I am writing about the french newspaper, trying to say, 

"the style of Les Échos"

is le style de Les Échos okay. Should it be du Les Échos? The Les part confuses me.

Many thanks.


----------



## Grop

Hi, I think we would omit the article when it's supposed to be contracted: _le style des Échos_.

(Well, that's not omitting, but we don't feel the need to keep it as part of the proper name).

Edit: Also, welcome .


----------



## PhB95

It's a bit strange as it is the paper's name and you should not remove the "Les", but if you keep it the result is a bad looking (and bad to hear) sentence.
I personnally would cheat and write :

Le style du quotidien "Les Echos"... 

and so the "problem" is masked


----------



## Interprete

On dit bien "tel ou tel article du Monde", dont le nom est Le Monde, donc je ferais la même chose avec Les Echos.


----------



## CapnPrep

Grevisse (§580, b, 2): « Quand un titre d'ouvrage, de tableau, etc., commençant par _le_ ou _les_ est amené par une des prépositions _à_ ou _de_, le plus souvent la contraction se fait. »

It is more difficult in cases where the title contains a conjunction (_Le Rouge et le Noir_), or if it constitutes a sentence (_Le Roi s'amuse_), but for _Les Echos_ there is no real difficulty.

● **Given entries**
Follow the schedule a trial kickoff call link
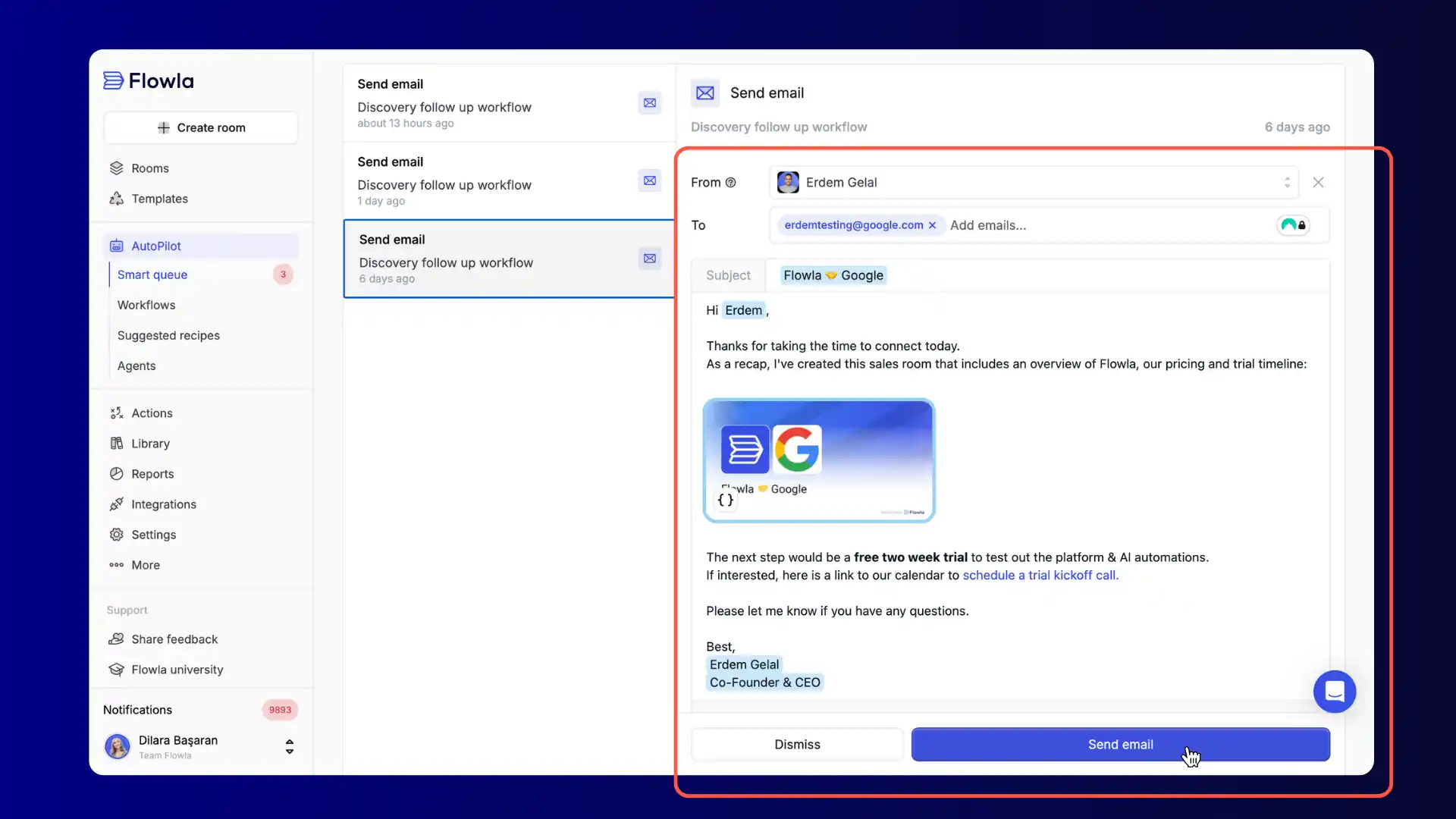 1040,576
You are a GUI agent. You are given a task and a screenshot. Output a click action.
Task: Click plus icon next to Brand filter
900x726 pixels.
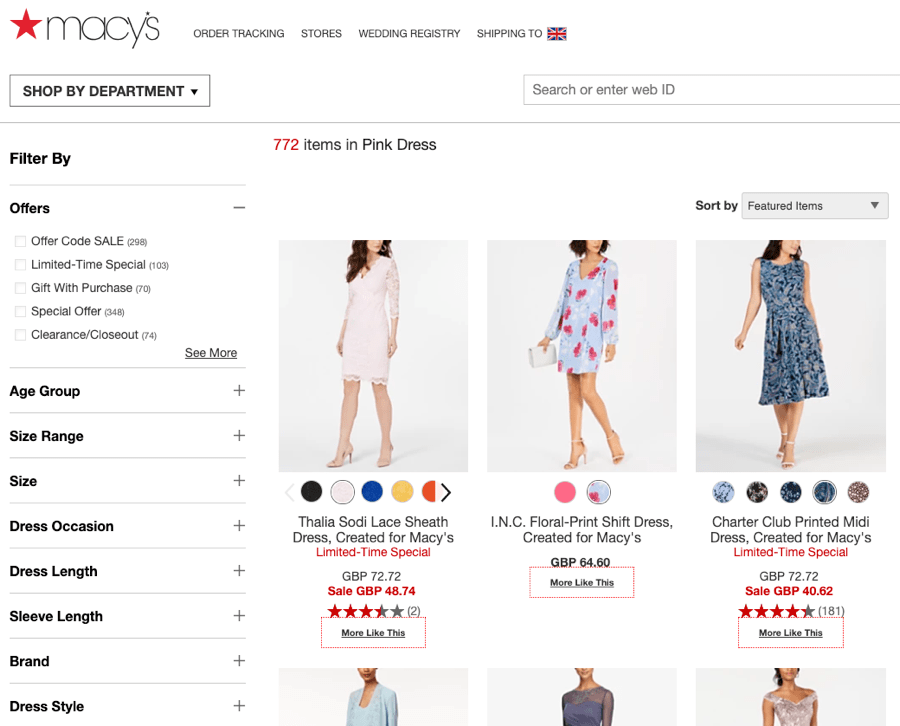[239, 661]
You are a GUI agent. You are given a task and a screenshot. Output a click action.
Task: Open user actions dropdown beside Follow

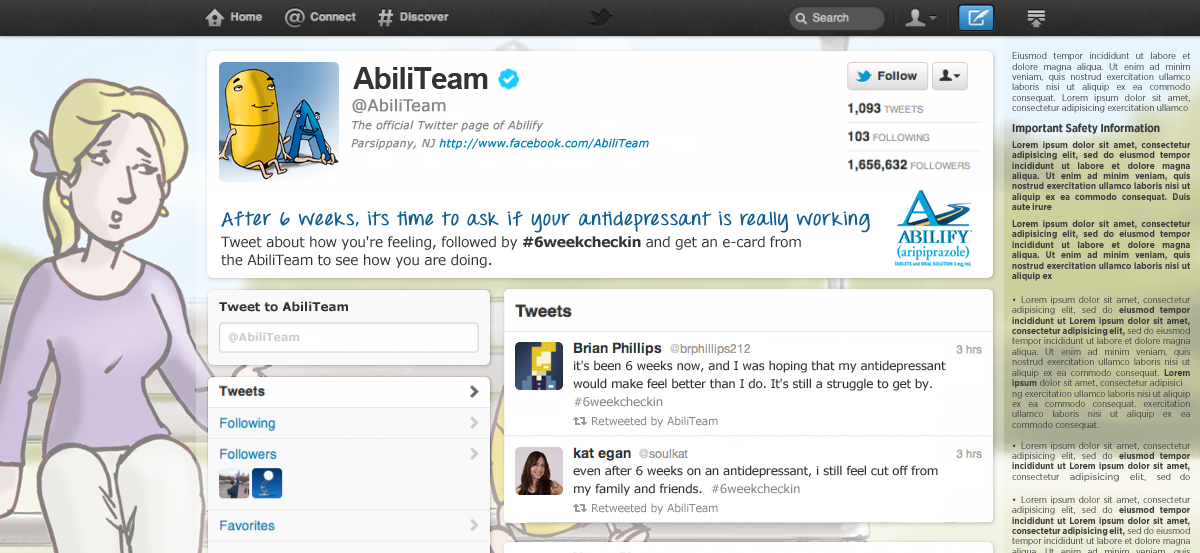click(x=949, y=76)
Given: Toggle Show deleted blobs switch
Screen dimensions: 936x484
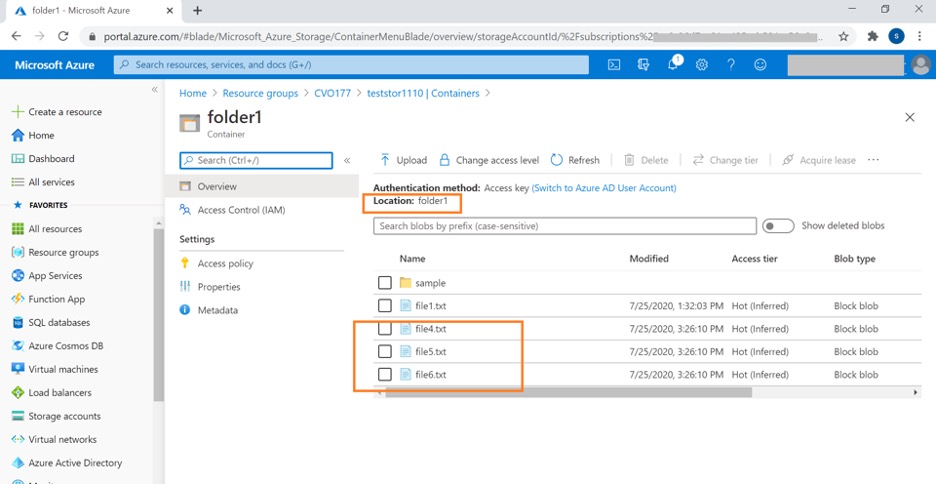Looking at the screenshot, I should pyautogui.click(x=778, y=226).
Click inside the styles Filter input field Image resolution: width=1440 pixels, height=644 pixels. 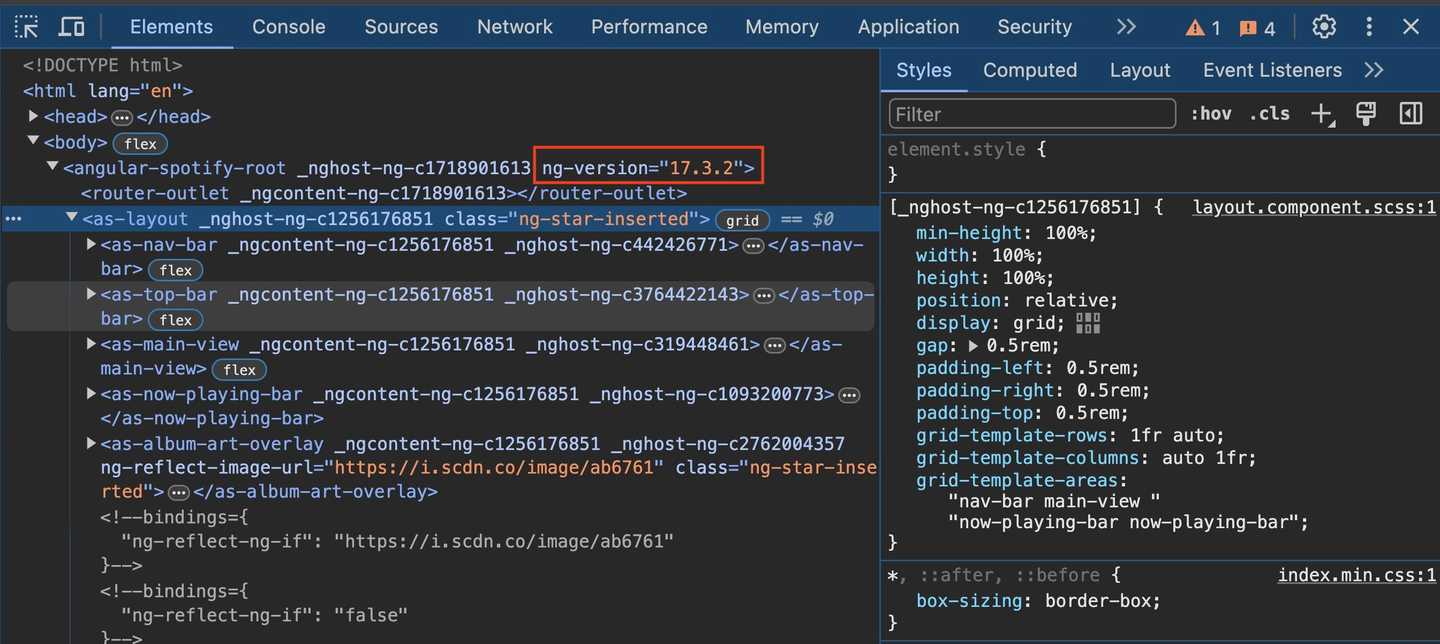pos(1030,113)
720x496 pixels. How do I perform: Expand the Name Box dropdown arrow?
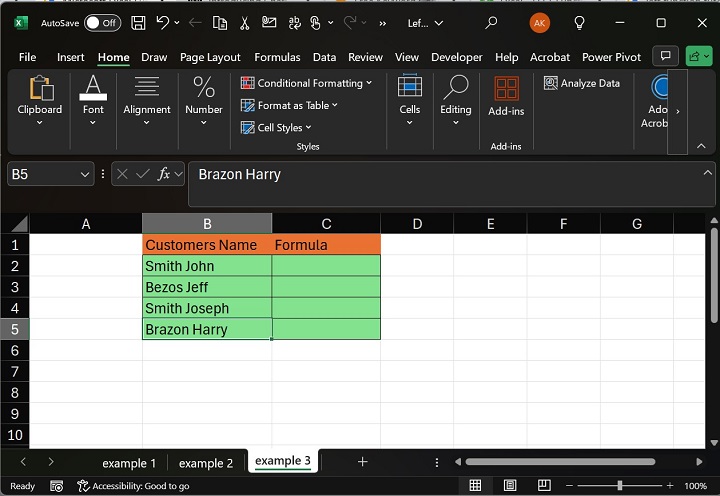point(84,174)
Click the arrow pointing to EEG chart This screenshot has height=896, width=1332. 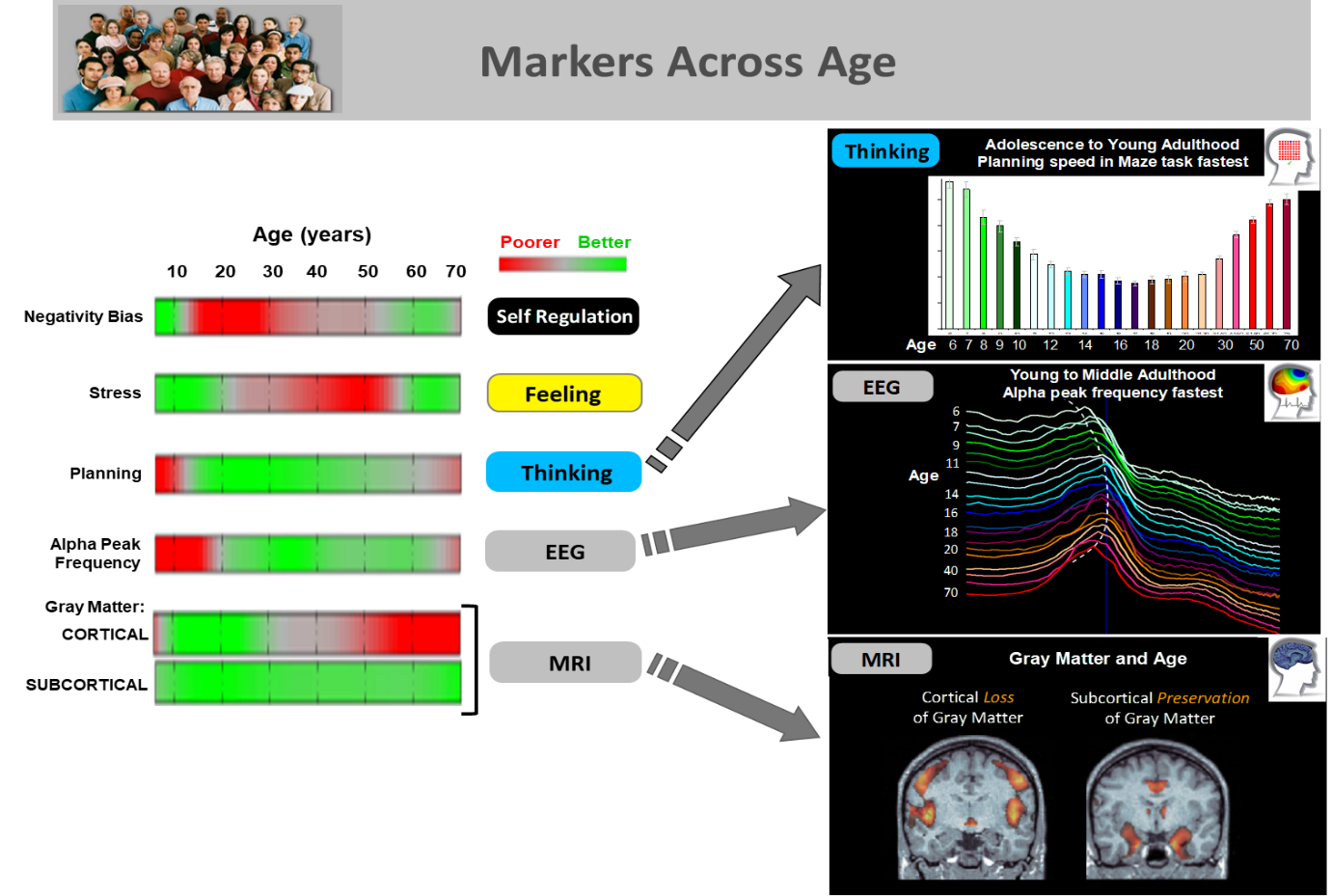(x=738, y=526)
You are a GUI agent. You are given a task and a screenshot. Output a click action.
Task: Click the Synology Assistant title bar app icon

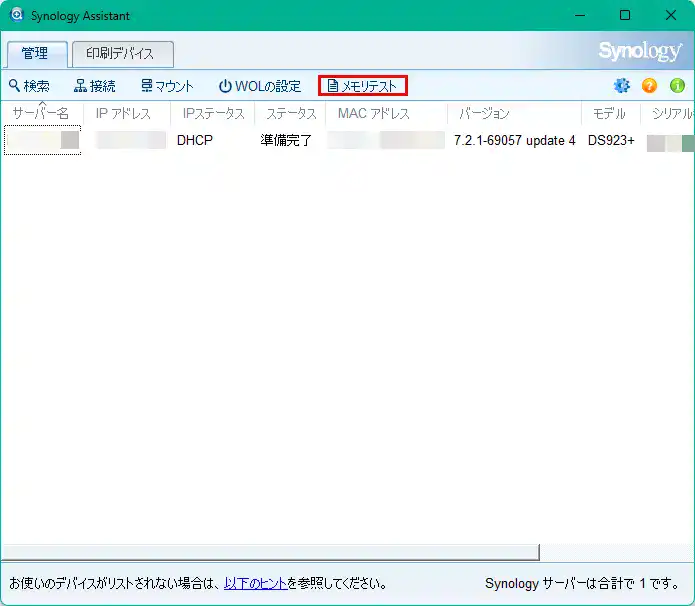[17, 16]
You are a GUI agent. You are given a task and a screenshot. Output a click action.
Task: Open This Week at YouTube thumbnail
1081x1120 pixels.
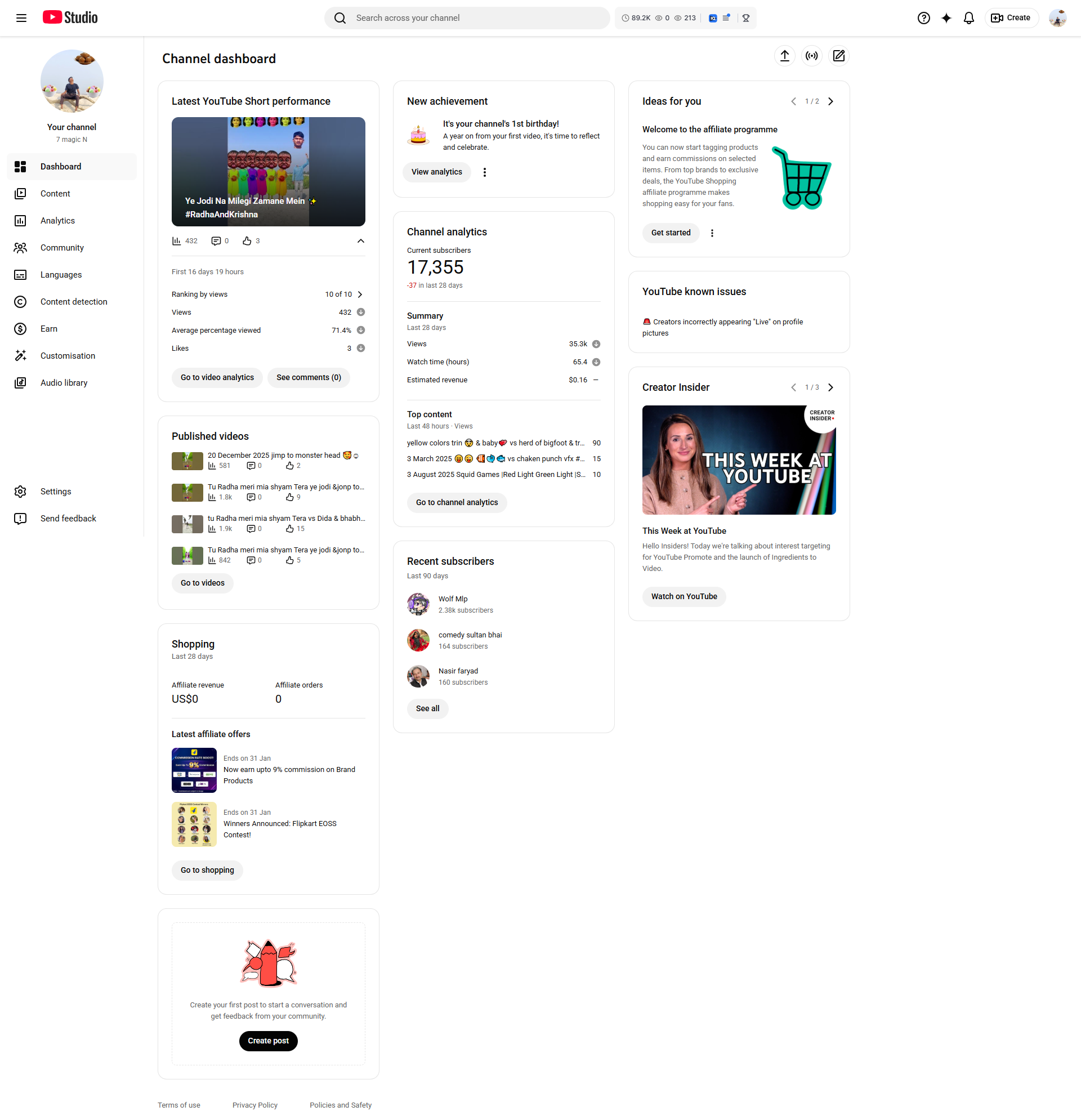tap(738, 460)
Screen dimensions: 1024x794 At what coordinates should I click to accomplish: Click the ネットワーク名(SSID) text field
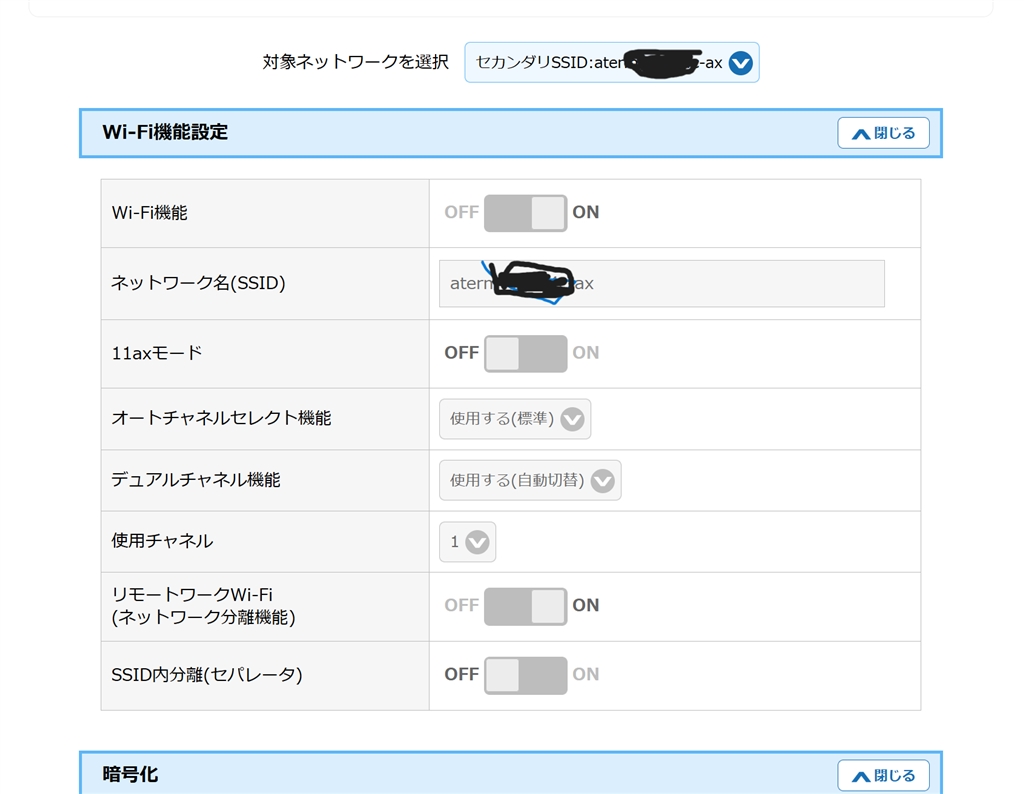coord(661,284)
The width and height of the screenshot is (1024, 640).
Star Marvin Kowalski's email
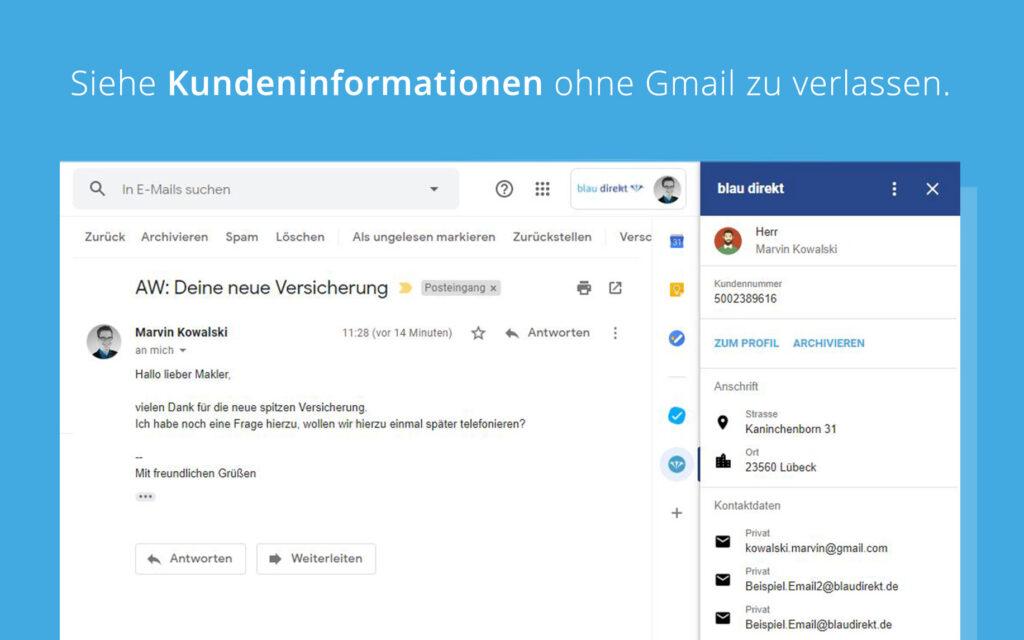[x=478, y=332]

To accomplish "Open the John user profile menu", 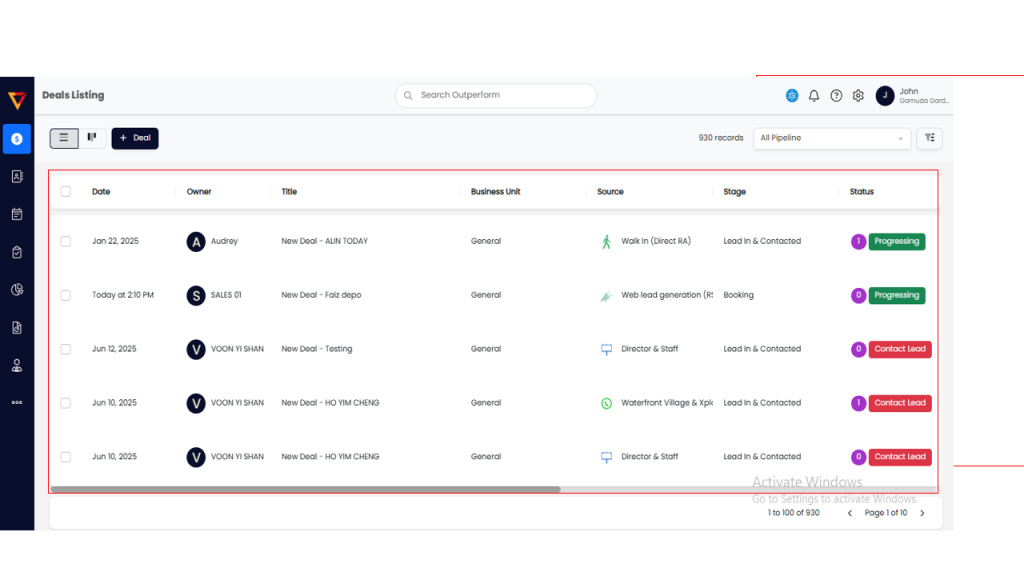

● **To be done**
[A] In the forum thread, which section of Grevisse does CapnPrep cite?
[B] Return the part of the forum thread that opens with the words containing "Edit: Also, welcome" and closes with "to hear) sentence.".
[C] Give the username of each person who replies in the forum thread.

● **Task-by-task answers**
[A] §580, b, 2

[B]
Edit: Also, welcome .


----------



## PhB95

It's a bit strange as it is the paper's name and you should not remove the "Les", but if you keep it the result is a bad looking (and bad to hear) sentence.

[C]
Grop
PhB95
Interprete
CapnPrep